Reading text

Orbital characteristics
- Epoch 4 September 2017 (JD 2458000.5)
- Uncertainty parameter 0
- Observation arc: 84.98 yr (31,040 days)
- Aphelion: 2.3947 AU
- Perihelion: 2.0534 AU
- Semi-major axis: 2.2240 AU
- Eccentricity: 0.0767
- Orbital period (sidereal): 3.32 yr (1,211 days)
- Mean anomaly: 150.14°
- Mean motion: 0° 17^{m} 49.92^{s} / day
- Inclination: 4.8756°
- Longitude of ascending node: 259.00°
- Argument of perihelion: 223.37°

Physical characteristics
- Dimensions: 12.41±0.8 km 13.063±0.097 km 14.060±0.069 km 15.77±0.69 km
- Synodic rotation period: 18.20±0.01 h 18.220±0.005 h 18.24 h 18.242±0.001 h
- Geometric albedo: 0.172±0.017 0.2193±0.0240 0.251±0.058 0.2778±0.038
- Spectral type: Tholen = S B–V = 0.883 U–B = 0.484
- Absolute magnitude (H): 10.88±0.28 · 11.54

= 1249 Rutherfordia =

Main-belt asteroid

1249 Rutherfordia, provisional designation , is an elongated, stony Florian asteroid from the inner regions of the asteroid belt, approximately 13 kilometers in diameter. Discovered by Karl Reinmuth at Heidelberg Observatory in 1932, the asteroid was named after Rutherford, New Jersey, a suburb of New York City, United States.

== Discovery ==

Rutherfordia was discovered on 4 November 1932, by German astronomer Karl Reinmuth at the Heidelberg-Königstuhl State Observatory in southwest Germany. On 29 November 1932, it was independently discovered by Belgian astronomer Eugène Delporte at the Uccle Observatory in Belgium. The Minor Planet Center only recognizes the first discoverer.

== Orbit and classification ==

Rutherfordia is a member of the Flora family (402), a giant asteroid family and the largest family of stony asteroids in the main-belt. It orbits the Sun in the inner asteroid belt at a distance of 2.1–2.4 AU once every 3 years and 4 months (1,211 days; semi-major axis of 2.22 AU). Its orbit has an eccentricity of 0.08 and an inclination of 5° with respect to the ecliptic.

The asteroid was first observed as at Simeiz Observatory in September 1925. The body's observation arc begins at Heidelberg on 22 November 1932, or three weeks after its official discovery observation.

== Physical characteristics ==

In the Tholen classification, Rutherfordia is an S-type asteroid, as is the overall spectral type of the Flora family.

Data below
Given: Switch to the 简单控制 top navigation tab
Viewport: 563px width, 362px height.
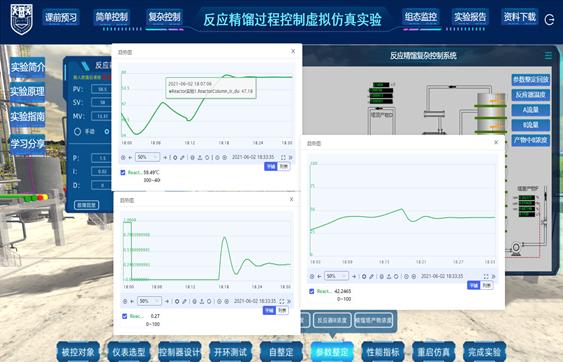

Tasks and exercises
a - In the asteroid text, on what date did Eugène Delporte independently discover Rutherfordia?
b - List every value the asteroid text gives for the synodic rotation period.
c - Please continue the text about the asteroid Rutherfordia from its last sentence.

Answers to this exercise
a - 29 November 1932

b -
18.20±0.01 h
18.220±0.005 h
18.24 h
18.242±0.001 h

c -
=== Rotation period ===

Several rotational lightcurves of Rutherfordia have been obtained from photometric observations since 2001. The so-far best-rated lightcurve with a rotation period of 18.242 hours and a brightness amplitude of 0.71 magnitude, was measured by the Spanish amateur astronomer group OBAS in December 2015 (U=3). The asteroid's elongated shape, indicated by its high brightness amplitude has previously been confirmed by physical modelling (see below).

=== Spin axis ===

In 2013, an international study modeled a lightcurve from various data sources including the Uppsala Asteroid Photometric Catalogue and the Palomar Transient Factory survey. The lightcurve gave a concurring period of 18.2183 hours and allowed for the determination of two spin axis of (32.0°, 74.0°) and (197.0°, 65.0°) in ecliptic coordinates (λ, β).

=== Diameter and albedo ===

According to the surveys carried out by the Infrared Astronomical Satellite IRAS, the Japanese Akari satellite and the NEOWISE mission of NASA's Wide-field Infrared Survey Explorer, Rutherfordia measures between 12.41 and 15.77 kilometers in diameter and its surface has an albedo between 0.172 and 0.2778.

The Collaborative Asteroid Lightcurve Link adopts the results obtained by IRAS, that is, an albedo of 0.2778 and a diameter of 12.41 kilometers based on an absolute magnitude of 11.54.

== Naming ==

Several sources erroneously attributed the naming of this asteroid to famous New Zealand-born British physicist Ernest Rutherford (1871–1937). This minor planet, however, was named after the city of Rutherford, New Jersey, which is an inner suburb of metropolitan New York City. The naming was proposed by Irving Meyer and endorsed by German astronomer Gustav Stracke who mentioned on a postcard in February 1937, that his American college, Meyer, who himself did not discover any asteroids, requested the naming after the city of Rutherford, where a private observatory was located at the time.